======== 読む文章 ========

JOURNAL | ROSTRATA.net

電子メディアで文章を読む

電子メディアのディスプレイにおける、文字・文章の読みやすさ。反射光と透過光の話。

2009年末にAmazonにおける電子書籍販売がはじめて紙媒体の書籍販売数を超え、そしてAppleのiPadの発表。いよいよ本格的に盛り上がってきたタブレット型の電子メディア。

新聞や書籍の文化・習慣や出版業界の構造は国ごとに、特に日本は欧米諸国とは大きく違う面もあるので、電子出版自体が日本でどのように受け入れられて行くのかはまだ分かりません。(そもそもKindleはまだ日本版出てないし、iBooksはアメリカだけとか…)
コンテンツは置いといて、Kindleというツールの話です。

========

課題の内容 1:
「電子メディアで文章を読む」の文章に出てくる会社名と製品名を、すべて挙げてください。
課題の内容 2:
「電子メディアで文章を読む」の文章のうち、「新聞や書籍の文化・習慣や」で始まる段落を、主な内容を残して短く書き直してください。
課題の内容 3:
「電子メディアで文章を読む」の文章を、最後の文のあとから続けて書いてください。

======== 集めたデータ ========

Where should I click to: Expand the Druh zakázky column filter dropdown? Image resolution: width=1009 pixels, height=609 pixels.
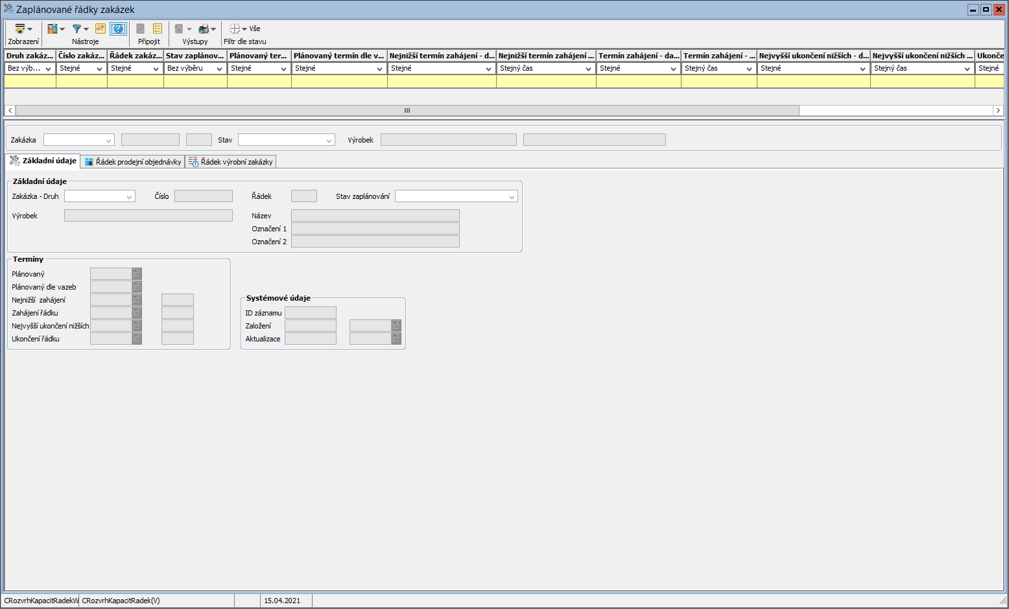(x=48, y=69)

========

最終的な答え 1:
Amazon、Apple、iPad、Kindle、iBooks

最終的な答え 2:
新聞や本の文化と出版業界のしくみは国ごとに違い、特に日本は欧米と大きく異なるので、電子出版が日本でどう受け入れられるかはまだ分からない。Kindleの日本版はまだ出ておらず、iBooksはアメリカだけだ。

最終的な答え 3:
読むことに特化したツールとしての、Kindleのアプローチ

Amazon Kindleの画面は、単純に見ると「今時なぜ白黒?」「昔のゲームウォッチみたい」な地味な見栄えですが、これこそが最大の特徴と言えます。E Inkという電子ペーパーシステムを採用していて、その画面は透過光ではなく反射光なのだそうです。

この点について詳しく書かれたブログ記事(Amazon Kindle:「反射光の電子ブック」という革命的に新しいメディア)より引用させて頂きます。

紙の本もそうだが、物体に反射した光が目に入る。これが反射光。一方、テレビやパソコンのモニターはブラウン管や液晶やプラズマディスプレイが光を発して いる。これが透過光メディアだ。
E Inkを使ったキンドルは、電子本デバイスでありながら、透過光ではなく反射光なのである。

E linkとは何か

E link自体は2002年6月に現E Ink社が発表した電子ペーパーです。
凸版印刷のウェブサイトによると、E Inkの表示原理はマイクロカプセル型電気泳動方式:基材面にコーティングされた透明なマイクロカプセルの中に、帯電した白と黒の粒子があり、電圧を掛けて顔料粒子を移動させることで表示するとのこと。

(図版は凸版印刷E Inkページより)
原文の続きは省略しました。